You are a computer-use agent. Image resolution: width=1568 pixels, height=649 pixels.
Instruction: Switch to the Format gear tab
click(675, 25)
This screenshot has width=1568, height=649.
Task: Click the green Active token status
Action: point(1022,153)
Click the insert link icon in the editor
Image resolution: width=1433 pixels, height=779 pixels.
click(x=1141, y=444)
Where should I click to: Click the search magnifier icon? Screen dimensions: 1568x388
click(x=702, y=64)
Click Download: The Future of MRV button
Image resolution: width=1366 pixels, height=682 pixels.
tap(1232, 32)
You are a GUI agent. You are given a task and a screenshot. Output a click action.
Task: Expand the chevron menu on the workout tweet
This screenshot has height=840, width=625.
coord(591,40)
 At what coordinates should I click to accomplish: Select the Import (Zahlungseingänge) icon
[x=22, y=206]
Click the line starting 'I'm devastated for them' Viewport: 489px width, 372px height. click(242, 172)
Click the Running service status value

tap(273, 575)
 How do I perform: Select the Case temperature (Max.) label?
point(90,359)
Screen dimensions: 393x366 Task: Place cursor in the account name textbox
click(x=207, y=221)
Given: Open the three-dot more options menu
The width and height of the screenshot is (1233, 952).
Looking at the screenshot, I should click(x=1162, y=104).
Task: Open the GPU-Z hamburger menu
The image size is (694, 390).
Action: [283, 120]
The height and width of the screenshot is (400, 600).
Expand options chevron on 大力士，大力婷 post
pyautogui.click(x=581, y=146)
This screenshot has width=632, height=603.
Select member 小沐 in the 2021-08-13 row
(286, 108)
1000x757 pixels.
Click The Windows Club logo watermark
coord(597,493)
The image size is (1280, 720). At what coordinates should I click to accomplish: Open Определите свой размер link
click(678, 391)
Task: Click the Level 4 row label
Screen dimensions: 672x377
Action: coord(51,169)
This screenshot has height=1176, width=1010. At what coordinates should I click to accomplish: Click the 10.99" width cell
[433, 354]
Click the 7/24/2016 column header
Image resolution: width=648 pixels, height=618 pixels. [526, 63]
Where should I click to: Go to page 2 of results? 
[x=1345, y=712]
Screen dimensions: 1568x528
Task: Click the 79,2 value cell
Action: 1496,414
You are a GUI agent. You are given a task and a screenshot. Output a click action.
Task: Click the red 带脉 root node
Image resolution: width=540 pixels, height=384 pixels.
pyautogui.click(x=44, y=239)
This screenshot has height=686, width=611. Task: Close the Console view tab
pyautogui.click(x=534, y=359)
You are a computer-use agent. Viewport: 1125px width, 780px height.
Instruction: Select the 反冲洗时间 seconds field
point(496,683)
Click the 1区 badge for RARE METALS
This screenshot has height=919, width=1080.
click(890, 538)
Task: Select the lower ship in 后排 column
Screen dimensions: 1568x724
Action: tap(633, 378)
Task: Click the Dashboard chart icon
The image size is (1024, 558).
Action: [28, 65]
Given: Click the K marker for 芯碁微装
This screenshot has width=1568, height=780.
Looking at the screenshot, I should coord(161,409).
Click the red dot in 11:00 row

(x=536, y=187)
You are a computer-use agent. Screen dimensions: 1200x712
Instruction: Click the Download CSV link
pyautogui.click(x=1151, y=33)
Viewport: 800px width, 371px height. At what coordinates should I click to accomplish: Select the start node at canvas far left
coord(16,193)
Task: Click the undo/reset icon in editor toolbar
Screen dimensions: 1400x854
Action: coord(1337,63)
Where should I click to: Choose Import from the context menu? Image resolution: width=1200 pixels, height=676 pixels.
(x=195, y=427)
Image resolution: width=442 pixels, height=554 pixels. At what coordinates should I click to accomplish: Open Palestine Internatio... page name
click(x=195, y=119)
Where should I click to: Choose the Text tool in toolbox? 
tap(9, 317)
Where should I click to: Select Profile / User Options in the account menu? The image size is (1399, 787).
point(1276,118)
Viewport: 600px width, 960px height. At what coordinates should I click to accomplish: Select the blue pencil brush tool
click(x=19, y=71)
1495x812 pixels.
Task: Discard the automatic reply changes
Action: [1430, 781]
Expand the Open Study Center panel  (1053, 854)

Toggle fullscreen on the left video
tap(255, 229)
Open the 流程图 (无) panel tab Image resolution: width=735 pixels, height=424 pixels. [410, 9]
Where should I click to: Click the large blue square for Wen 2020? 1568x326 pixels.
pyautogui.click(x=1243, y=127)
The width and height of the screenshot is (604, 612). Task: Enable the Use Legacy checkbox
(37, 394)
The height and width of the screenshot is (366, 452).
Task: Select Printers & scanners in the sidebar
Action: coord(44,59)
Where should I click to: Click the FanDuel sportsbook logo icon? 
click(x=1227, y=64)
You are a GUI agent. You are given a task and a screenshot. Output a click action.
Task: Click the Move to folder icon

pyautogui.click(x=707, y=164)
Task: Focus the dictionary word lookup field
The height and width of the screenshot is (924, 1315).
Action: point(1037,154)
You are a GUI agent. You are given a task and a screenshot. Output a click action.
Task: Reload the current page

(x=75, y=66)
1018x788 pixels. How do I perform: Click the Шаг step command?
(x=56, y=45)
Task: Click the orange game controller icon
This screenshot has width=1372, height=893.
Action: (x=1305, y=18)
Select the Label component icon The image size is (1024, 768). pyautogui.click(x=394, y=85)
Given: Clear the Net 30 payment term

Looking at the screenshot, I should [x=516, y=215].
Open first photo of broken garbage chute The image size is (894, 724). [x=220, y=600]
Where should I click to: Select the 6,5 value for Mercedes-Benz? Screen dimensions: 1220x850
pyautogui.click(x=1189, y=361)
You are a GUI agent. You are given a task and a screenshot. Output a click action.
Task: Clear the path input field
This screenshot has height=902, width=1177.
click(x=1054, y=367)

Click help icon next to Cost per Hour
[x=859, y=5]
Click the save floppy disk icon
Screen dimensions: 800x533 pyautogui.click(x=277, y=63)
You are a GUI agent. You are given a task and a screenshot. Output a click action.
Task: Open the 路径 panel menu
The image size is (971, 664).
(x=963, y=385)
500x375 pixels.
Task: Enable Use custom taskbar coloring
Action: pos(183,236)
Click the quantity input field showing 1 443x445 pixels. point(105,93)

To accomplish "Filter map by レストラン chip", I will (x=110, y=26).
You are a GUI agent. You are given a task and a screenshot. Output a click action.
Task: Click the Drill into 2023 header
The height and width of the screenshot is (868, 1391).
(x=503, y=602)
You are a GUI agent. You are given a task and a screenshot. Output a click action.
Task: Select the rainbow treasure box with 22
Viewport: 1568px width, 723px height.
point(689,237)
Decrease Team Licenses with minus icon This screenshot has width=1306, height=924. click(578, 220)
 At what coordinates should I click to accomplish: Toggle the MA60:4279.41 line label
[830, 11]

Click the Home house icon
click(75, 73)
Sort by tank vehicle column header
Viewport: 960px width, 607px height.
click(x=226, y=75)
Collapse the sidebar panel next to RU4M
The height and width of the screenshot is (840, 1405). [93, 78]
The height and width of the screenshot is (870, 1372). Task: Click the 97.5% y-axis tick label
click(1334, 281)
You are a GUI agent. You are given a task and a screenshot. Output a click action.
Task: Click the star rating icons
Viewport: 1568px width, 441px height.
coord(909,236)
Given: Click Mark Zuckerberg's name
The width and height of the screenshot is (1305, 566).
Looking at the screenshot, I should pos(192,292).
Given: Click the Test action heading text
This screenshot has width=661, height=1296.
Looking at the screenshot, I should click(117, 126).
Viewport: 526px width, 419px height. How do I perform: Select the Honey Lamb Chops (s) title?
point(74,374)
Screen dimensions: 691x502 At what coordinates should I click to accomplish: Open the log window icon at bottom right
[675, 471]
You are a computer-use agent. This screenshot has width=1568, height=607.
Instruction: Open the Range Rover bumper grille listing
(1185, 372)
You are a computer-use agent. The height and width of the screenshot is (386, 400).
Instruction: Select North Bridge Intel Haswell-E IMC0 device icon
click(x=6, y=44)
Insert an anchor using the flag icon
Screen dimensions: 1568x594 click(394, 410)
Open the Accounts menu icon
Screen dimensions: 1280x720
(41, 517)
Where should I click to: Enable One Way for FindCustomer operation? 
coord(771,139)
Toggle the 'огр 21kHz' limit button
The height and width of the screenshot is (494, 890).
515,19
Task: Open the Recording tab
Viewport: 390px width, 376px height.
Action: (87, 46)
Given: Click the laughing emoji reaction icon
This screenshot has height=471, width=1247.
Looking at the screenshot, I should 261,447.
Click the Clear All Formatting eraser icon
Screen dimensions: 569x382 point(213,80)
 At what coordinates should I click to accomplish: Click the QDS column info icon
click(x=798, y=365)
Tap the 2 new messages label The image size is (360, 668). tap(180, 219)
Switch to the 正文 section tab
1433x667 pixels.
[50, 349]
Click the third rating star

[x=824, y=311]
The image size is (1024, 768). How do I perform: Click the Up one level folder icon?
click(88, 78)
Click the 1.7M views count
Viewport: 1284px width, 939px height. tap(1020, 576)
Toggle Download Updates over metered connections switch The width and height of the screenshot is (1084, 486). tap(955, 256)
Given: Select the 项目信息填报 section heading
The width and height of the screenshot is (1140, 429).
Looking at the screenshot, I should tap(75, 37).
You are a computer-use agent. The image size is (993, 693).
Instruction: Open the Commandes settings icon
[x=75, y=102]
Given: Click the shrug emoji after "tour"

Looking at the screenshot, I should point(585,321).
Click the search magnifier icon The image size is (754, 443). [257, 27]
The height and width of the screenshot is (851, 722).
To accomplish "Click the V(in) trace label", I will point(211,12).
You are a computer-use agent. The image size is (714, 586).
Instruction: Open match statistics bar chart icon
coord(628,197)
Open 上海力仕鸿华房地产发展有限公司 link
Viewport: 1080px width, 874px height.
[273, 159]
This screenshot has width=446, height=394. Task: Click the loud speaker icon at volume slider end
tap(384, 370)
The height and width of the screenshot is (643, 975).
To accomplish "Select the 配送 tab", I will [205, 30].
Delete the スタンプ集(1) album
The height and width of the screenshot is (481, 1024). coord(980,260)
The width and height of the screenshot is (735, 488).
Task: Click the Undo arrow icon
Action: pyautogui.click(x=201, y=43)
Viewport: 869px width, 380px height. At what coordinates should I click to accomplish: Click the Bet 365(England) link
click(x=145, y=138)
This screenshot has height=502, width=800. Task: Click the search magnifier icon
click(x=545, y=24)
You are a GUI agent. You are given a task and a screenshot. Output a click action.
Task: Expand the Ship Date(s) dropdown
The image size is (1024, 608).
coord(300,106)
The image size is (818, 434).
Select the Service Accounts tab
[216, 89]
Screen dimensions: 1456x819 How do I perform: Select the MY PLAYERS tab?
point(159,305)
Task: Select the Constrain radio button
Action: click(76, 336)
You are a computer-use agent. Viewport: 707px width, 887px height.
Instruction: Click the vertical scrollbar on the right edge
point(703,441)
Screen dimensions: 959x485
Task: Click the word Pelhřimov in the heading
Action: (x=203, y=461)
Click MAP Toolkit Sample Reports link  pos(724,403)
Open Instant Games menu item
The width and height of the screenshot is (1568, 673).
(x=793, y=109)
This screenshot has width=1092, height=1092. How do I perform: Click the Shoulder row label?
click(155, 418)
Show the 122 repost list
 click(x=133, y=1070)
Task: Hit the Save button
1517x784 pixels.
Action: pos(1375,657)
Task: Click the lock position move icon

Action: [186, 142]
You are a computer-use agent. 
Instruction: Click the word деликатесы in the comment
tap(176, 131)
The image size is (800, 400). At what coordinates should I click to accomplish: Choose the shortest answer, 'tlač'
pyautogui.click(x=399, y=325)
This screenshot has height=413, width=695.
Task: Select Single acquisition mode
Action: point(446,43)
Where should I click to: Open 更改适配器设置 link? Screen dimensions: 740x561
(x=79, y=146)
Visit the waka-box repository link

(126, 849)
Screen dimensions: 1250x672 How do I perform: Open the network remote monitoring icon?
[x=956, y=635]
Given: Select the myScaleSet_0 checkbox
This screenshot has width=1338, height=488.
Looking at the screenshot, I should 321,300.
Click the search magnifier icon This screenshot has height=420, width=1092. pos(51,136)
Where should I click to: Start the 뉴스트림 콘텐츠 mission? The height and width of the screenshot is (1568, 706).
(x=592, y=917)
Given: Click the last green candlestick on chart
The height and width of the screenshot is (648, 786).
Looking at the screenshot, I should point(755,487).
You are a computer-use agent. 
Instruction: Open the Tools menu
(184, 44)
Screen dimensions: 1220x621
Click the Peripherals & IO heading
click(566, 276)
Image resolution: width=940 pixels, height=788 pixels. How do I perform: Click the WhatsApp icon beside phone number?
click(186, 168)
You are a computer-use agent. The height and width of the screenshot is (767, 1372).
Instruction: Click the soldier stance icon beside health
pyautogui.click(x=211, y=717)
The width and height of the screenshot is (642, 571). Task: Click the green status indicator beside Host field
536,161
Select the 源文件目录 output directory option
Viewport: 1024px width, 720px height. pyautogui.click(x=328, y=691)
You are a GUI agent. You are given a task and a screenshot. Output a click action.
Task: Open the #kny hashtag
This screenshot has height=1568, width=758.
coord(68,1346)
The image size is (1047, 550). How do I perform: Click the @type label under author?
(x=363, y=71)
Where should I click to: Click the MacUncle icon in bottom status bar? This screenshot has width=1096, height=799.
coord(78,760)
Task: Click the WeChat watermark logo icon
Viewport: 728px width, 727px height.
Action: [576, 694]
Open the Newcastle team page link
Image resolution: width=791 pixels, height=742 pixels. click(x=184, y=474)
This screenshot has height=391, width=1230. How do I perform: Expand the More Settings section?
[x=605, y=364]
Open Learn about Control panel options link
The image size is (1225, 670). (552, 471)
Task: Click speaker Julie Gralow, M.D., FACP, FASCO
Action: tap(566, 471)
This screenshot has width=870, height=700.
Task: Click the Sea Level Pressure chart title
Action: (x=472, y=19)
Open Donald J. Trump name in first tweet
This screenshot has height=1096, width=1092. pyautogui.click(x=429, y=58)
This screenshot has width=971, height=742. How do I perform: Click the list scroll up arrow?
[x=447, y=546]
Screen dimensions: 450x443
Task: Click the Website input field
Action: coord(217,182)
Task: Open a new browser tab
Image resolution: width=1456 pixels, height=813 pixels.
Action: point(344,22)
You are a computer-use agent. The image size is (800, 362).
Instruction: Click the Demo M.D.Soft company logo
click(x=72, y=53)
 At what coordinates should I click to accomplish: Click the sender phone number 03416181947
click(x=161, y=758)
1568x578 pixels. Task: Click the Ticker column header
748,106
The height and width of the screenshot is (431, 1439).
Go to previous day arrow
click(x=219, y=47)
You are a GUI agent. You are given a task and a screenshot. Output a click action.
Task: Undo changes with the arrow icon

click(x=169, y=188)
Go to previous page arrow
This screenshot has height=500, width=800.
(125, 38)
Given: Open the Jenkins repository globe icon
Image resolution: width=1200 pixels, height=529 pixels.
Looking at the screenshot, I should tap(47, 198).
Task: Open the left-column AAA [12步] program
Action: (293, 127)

● ● ● ● ●

THE PROBLEM → Find the lines in the records above that hold the word "editor", and give only how many there are.

REPLY → 2